Work to be completed: Every line of the entries below from the one containing "Baselayer Shirt Winter" to the one containing "Sponsorater (395, 2480)", both ends included, must be written out exactly. No other line belongs in the answer.

Source material:
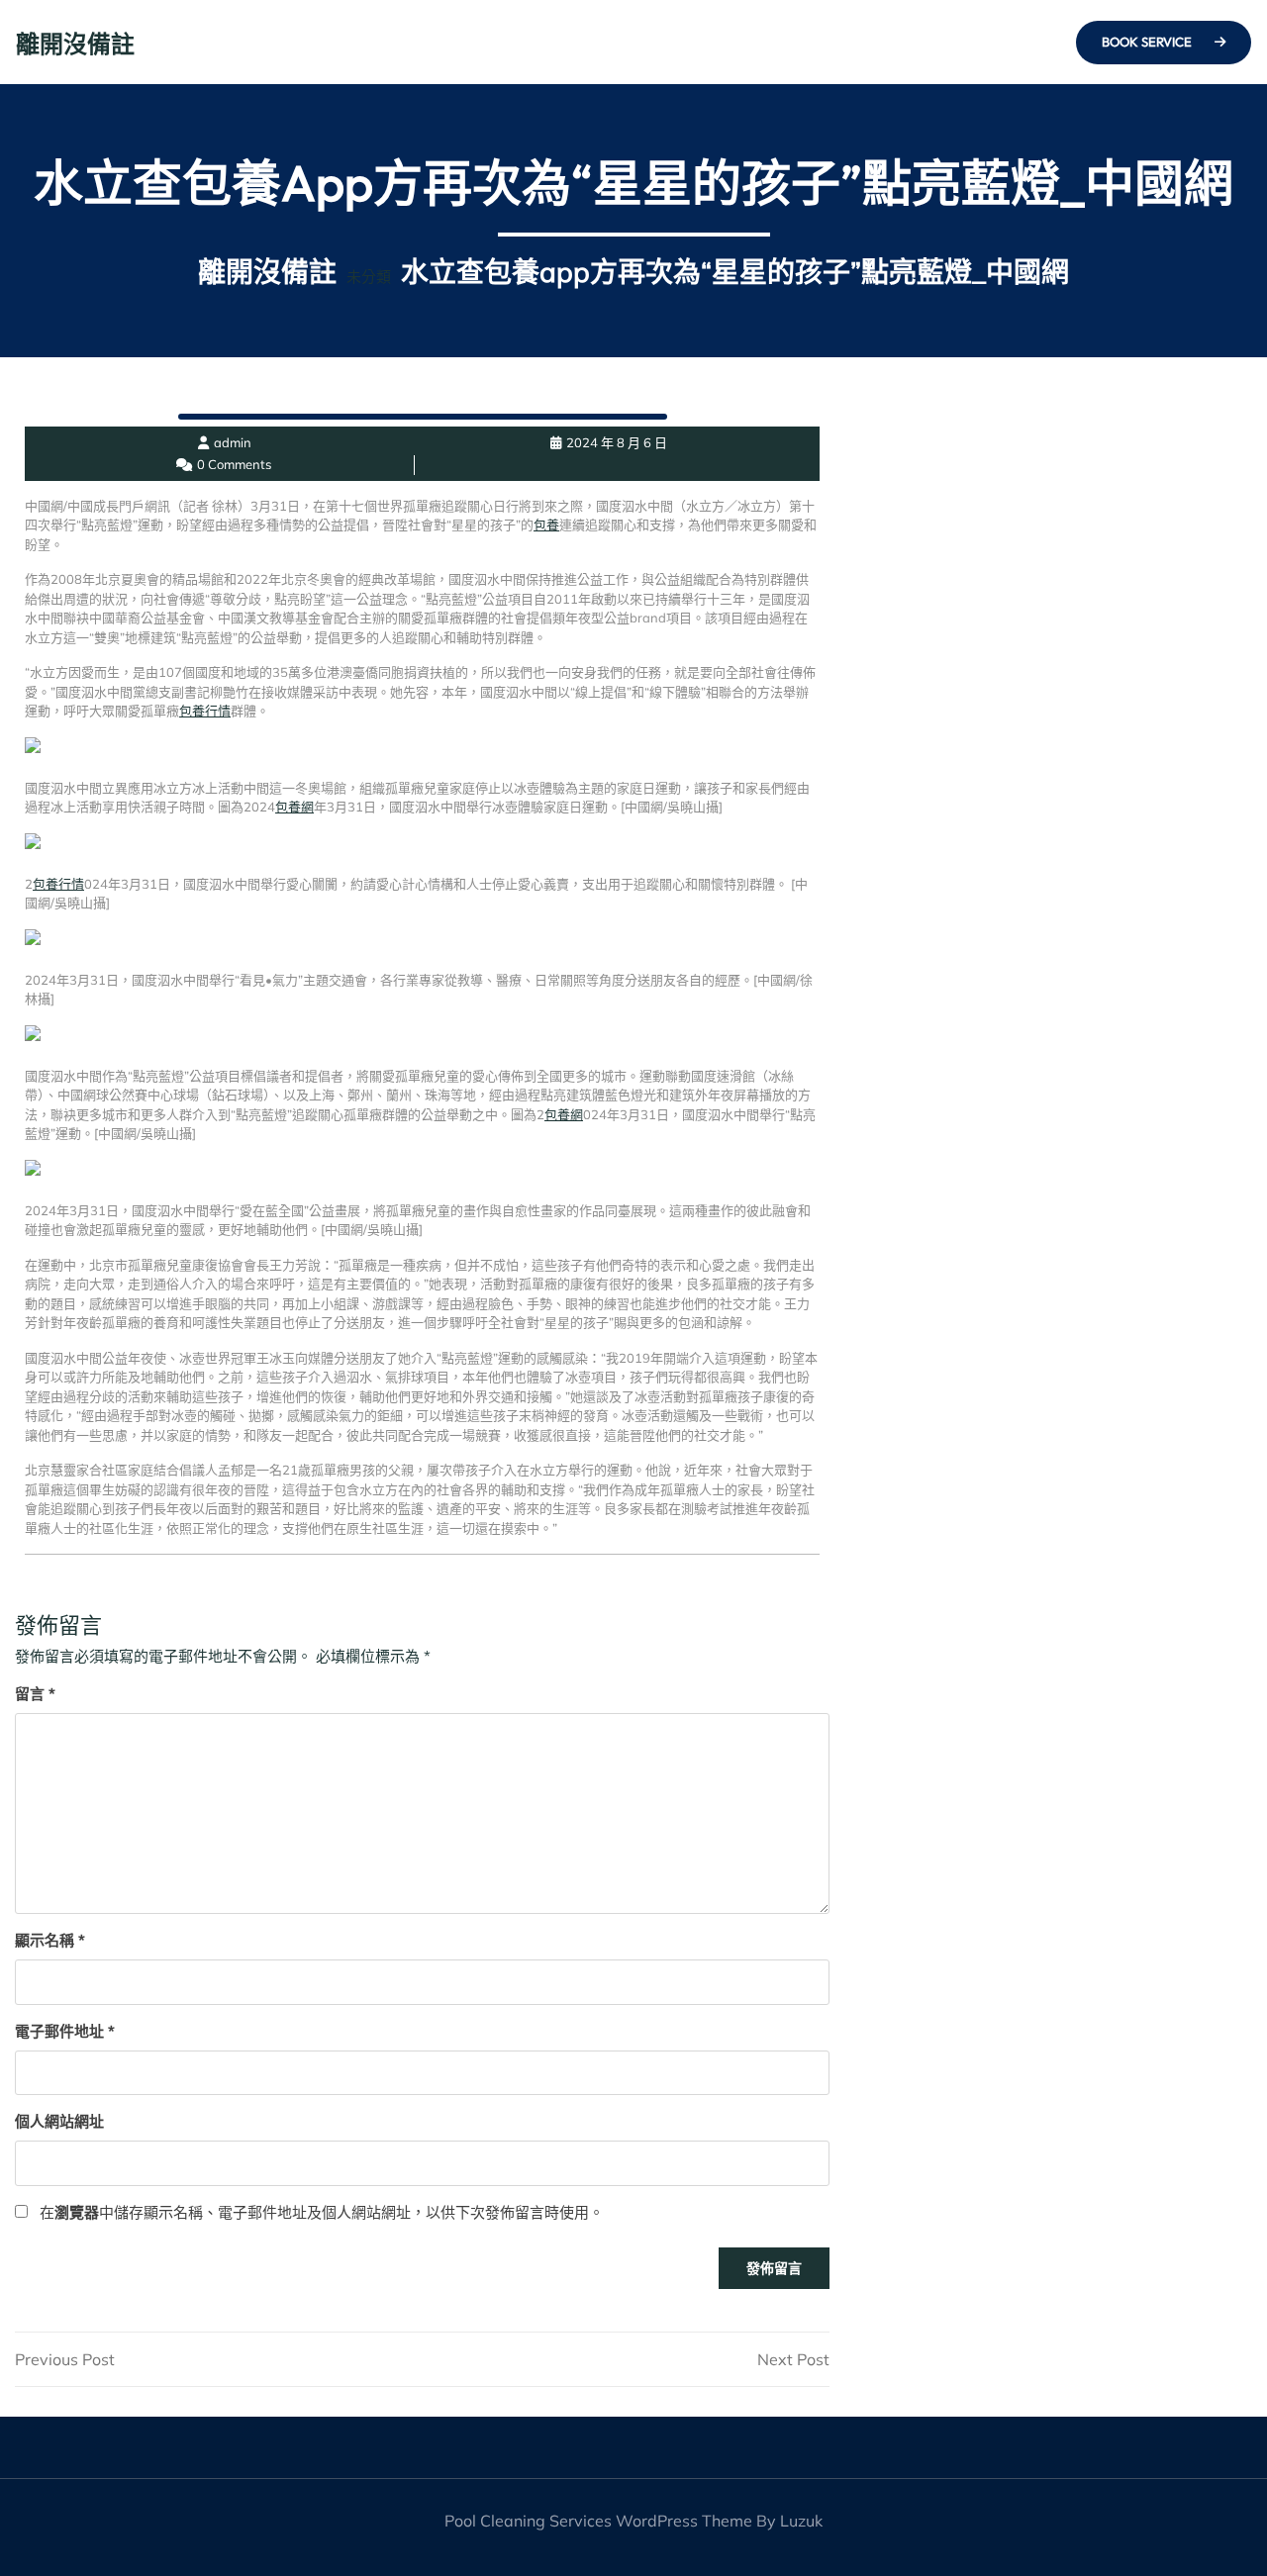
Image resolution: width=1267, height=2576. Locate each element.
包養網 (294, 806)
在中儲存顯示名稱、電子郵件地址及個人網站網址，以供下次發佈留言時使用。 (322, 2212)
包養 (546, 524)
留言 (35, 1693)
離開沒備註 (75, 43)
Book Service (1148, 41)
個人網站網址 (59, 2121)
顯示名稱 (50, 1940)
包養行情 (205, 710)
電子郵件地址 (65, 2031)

--

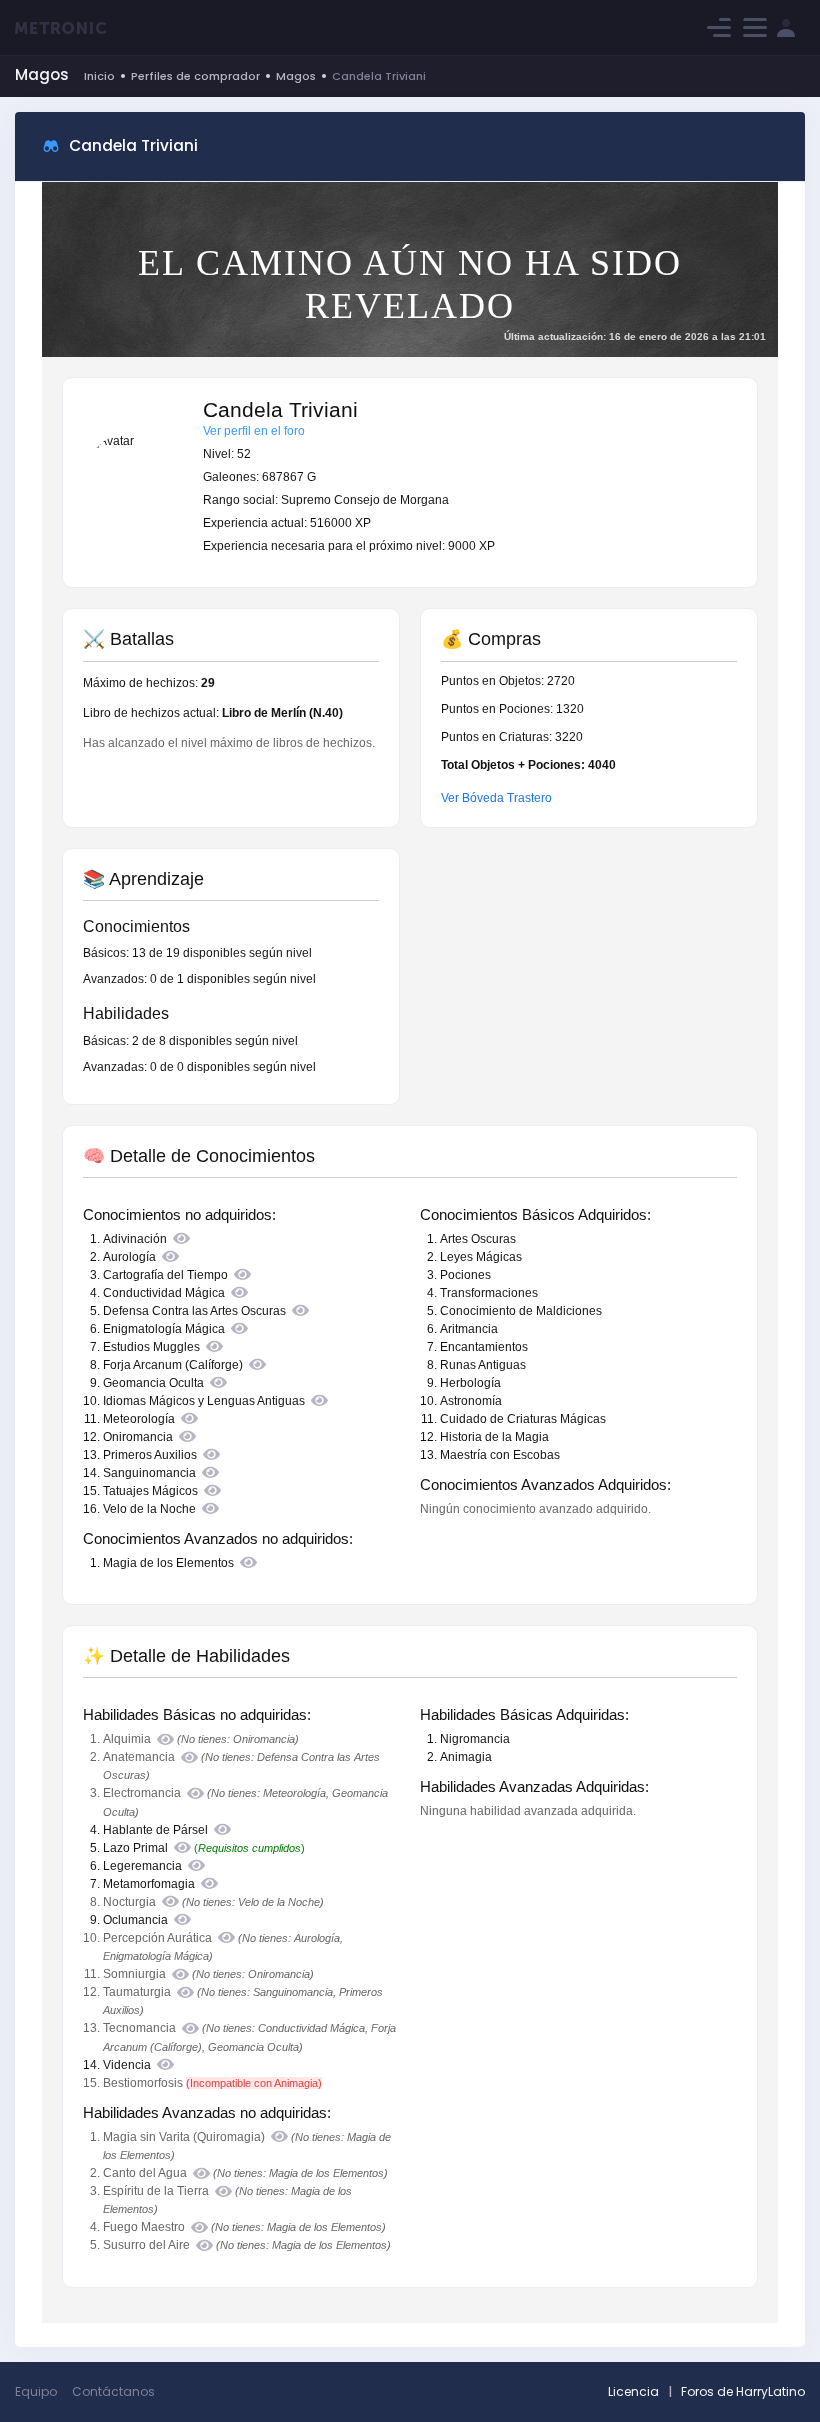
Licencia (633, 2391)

...

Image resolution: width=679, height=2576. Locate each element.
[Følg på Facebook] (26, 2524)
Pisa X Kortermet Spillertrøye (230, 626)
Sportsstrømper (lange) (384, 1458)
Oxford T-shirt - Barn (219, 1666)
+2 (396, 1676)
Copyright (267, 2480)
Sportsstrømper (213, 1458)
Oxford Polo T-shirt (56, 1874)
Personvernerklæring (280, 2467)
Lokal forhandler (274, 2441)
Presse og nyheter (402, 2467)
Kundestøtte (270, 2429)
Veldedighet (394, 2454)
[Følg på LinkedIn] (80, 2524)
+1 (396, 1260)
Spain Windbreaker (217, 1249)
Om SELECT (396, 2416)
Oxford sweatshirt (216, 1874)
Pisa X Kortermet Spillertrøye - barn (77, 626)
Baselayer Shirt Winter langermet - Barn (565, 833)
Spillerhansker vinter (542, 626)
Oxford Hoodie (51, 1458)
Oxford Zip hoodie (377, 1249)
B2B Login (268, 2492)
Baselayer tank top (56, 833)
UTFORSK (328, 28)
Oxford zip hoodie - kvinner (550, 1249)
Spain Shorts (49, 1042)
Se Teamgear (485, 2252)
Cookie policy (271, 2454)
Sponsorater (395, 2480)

Task output:
Baselayer Shirt Winter langermet - Barn (565, 833)
Spillerhansker vinter (542, 626)
Oxford Hoodie (51, 1458)
Oxford Zip hoodie (377, 1249)
B2B Login (268, 2492)
Baselayer tank top (56, 833)
UTFORSK (328, 28)
Oxford zip hoodie - kvinner (550, 1249)
Spain Shorts (49, 1042)
Se Teamgear (485, 2252)
Cookie policy (271, 2454)
Sponsorater (395, 2480)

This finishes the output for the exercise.